C* tensor product admitting a faithful separable representation Let $A$ and $B$ be $C^* $ algebras which admit faithful representations on separable Hilbert spaces.
Is this property passed on to $C^*$ tensor products $A \otimes_\beta B$?
 A: This is not a complete answer.
For the minimal tensor product this is direct: If $\pi:A\to B(H)$ and $\rho:B\to B(K)$ are representations of $A,B$, then one gets a $*$-homomorphism $\pi\odot\rho:A\odot B\to B(H\otimes K)$ that satisfies on elementary tensors $\pi\odot\rho(a\otimes b)=\pi(a)\otimes\rho(b)$. If $\pi,\rho$ are faithful, then $\pi\odot\rho$ is injective. So, in general one defines a seminorm on $A\odot B$ by setting $\|x\|:=\|\pi\odot\rho(x)\|_{B(H\otimes K)}$ for all $x\in A\odot B$. When $\pi,\rho$ are faithful, this is actually a norm. It can be proved (see e.g. Brown-Ozawa) that this norm is independent of the choice of $\pi,\rho$, i.e., if $\pi':A\to B(H')$ and $\rho':B\to B(K')$ are other faithful representations of $A,B$, then $\|\pi\odot\rho(x)\|_{B(H\otimes K)}=\|\pi'\odot\rho'(x)\|_{B(H'\otimes K')}$ for all $x\in A\odot B$.

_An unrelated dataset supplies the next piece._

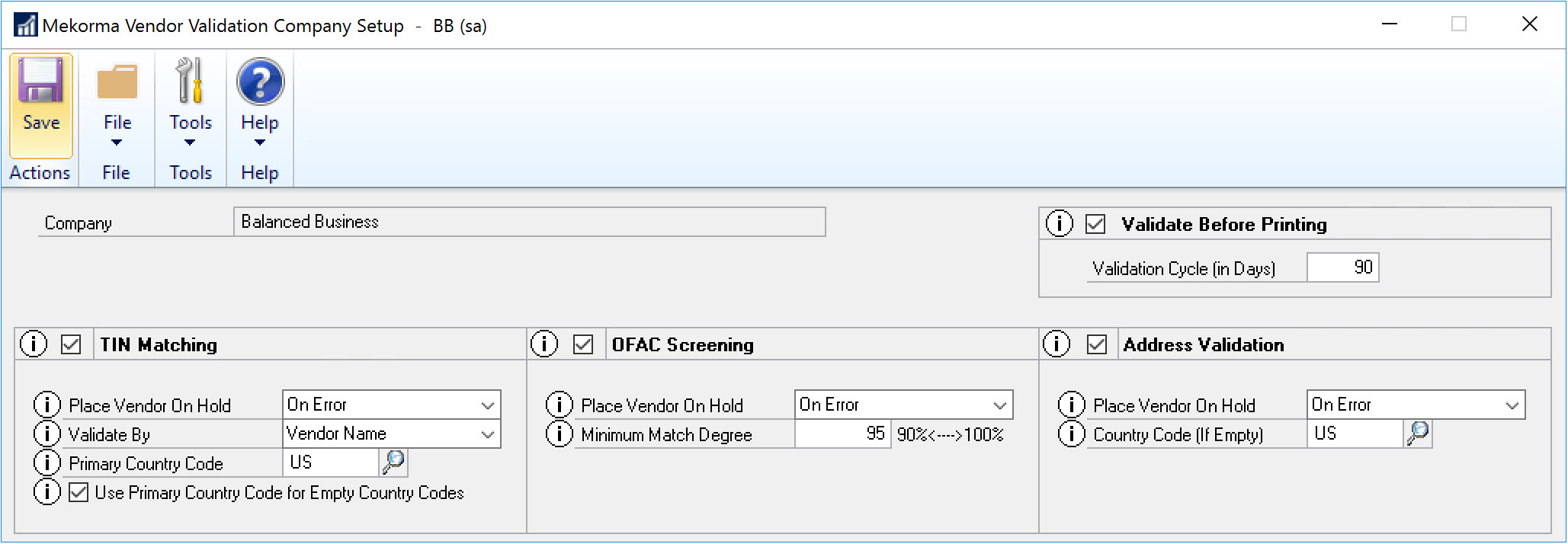1568x544 pixels.
Task: Toggle the OFAC Screening checkbox
Action: point(583,344)
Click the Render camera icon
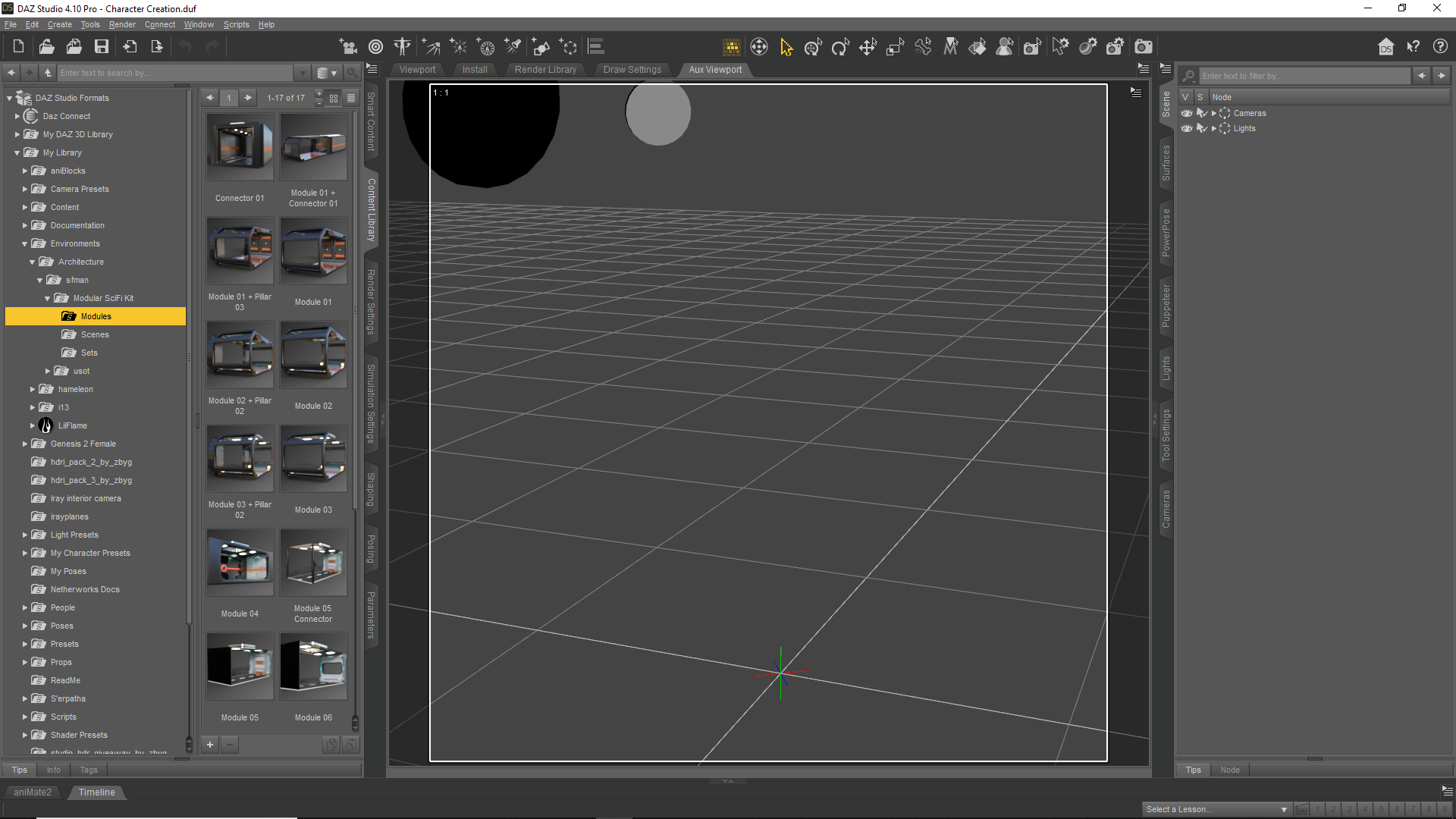The image size is (1456, 819). [x=1144, y=47]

Now $A\otimes_{\min}B$ is defined as the completion of $A\odot B$ with respect to this norm that is obtained by any choice of faithful representations. In particular, if $A,B$ admit faithful representations on separable Hilbert spaces $H$ and $K$ respectively, then $A\otimes B$ is faithfully represented on the Hilbert space $H\otimes K$, which is separable.
As a corollary, if $A$ or $B$ are nuclear, the answer to your question is "yes".
Also (exercise) it is evident that any separable $C^*$-algebra admits a faithful representation on a separable Hilbert space, the reason being that every separable $C^*$-algebra has a faithful state; the GNS Hilbert space of a state of a separable $C^*$-algebra is separable. As a corollary, if $A,B$ are separable, then so is $A\otimes_\beta B$ for any $C^*$-tensor product, so again in this case the answer to your question is "yes".
For the general question, I don't know, I don't see an obvious reason for this to be true. I don't even see a reason for the property to pass to the maximal tensor product.